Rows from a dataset
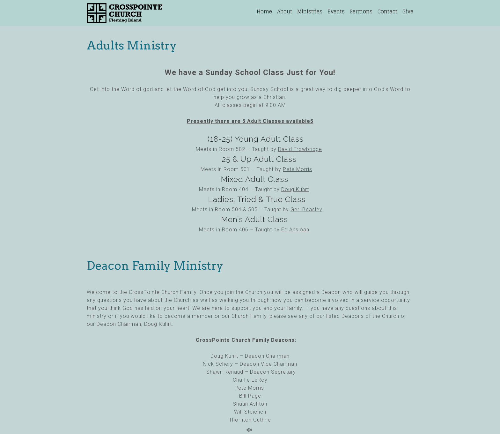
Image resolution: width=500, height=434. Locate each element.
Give (407, 11)
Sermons (361, 11)
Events (336, 11)
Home (264, 11)
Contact (387, 11)
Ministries (309, 11)
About (284, 11)
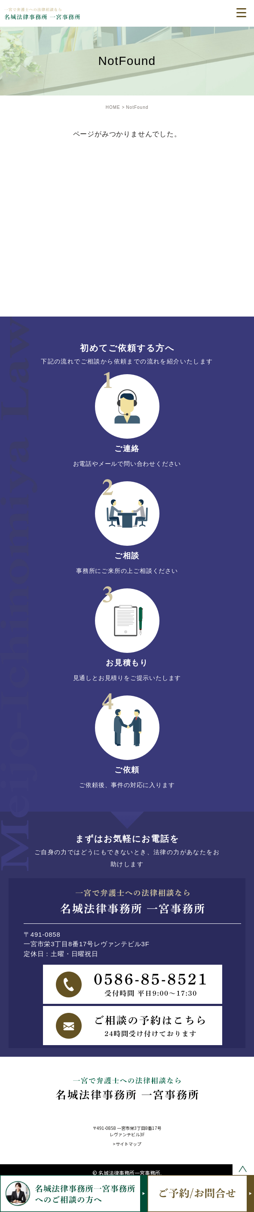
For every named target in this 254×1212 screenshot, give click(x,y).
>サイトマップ (127, 1144)
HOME (113, 107)
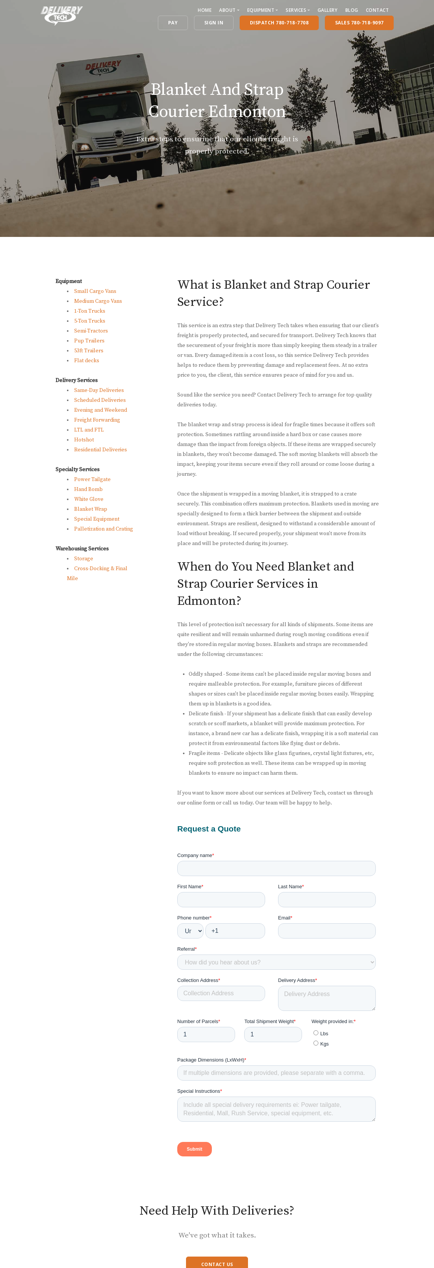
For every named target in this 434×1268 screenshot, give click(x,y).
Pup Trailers (89, 340)
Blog (351, 10)
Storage (83, 558)
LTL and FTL (89, 430)
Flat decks (86, 360)
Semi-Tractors (91, 331)
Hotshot (84, 440)
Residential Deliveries (100, 449)
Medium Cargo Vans (98, 301)
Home (204, 10)
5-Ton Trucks (89, 321)
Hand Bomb (88, 489)
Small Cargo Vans (95, 291)
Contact (377, 10)
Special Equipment (96, 519)
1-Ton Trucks (89, 311)
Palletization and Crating (103, 529)
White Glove (88, 499)
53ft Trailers (88, 350)
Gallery (328, 10)
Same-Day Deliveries (99, 390)
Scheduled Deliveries (100, 400)
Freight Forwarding (97, 420)
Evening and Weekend (100, 410)
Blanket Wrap (90, 509)
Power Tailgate (92, 479)
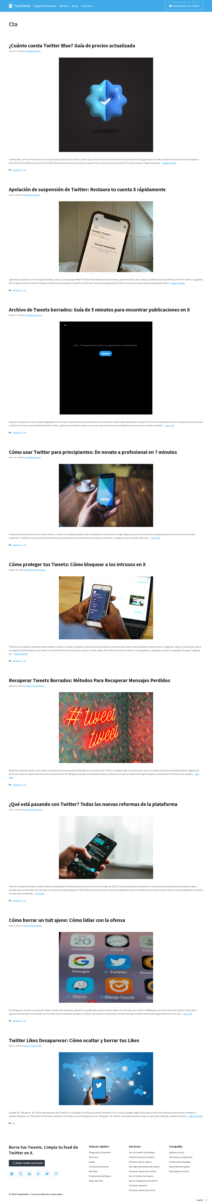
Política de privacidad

* **Task**: Could you write out all of these lines again with "Trucks" switched to "Lorries" everywhere it occurs, leaving everything else unchanged and omitting the pictures?

* **Result**:
Image resolution: width=500, height=434. Locate each element.
Give (407, 11)
Sermons (361, 11)
Events (336, 11)
Home (264, 11)
Contact (387, 11)
Ministries (309, 11)
About (284, 11)
For every named target in this 254×1212 screenshot, give click(x,y).
>サイトマップ (127, 1144)
HOME (113, 107)
For every named target in this 434×1268 screenshot, give click(x,y).
Pup Trailers (89, 340)
Blog (351, 10)
Storage (83, 558)
LTL and FTL (89, 430)
Flat decks (86, 360)
Semi-Tractors (91, 331)
Hotshot (84, 440)
Residential Deliveries (100, 449)
Medium Cargo Vans (98, 301)
Home (204, 10)
5-Ton Lorries (89, 321)
Hand Bomb (88, 489)
Small Cargo Vans (95, 291)
Contact (377, 10)
Special Equipment (96, 519)
1-Ton Lorries (89, 311)
Palletization and Crating (103, 529)
White Glove (88, 499)
53ft Trailers (88, 350)
Gallery (328, 10)
Same-Day Deliveries (99, 390)
Scheduled Deliveries (100, 400)
Freight Forwarding (97, 420)
Evening and Weekend (100, 410)
Blanket Wrap (90, 509)
Power Tailgate (92, 479)
Política de privacidad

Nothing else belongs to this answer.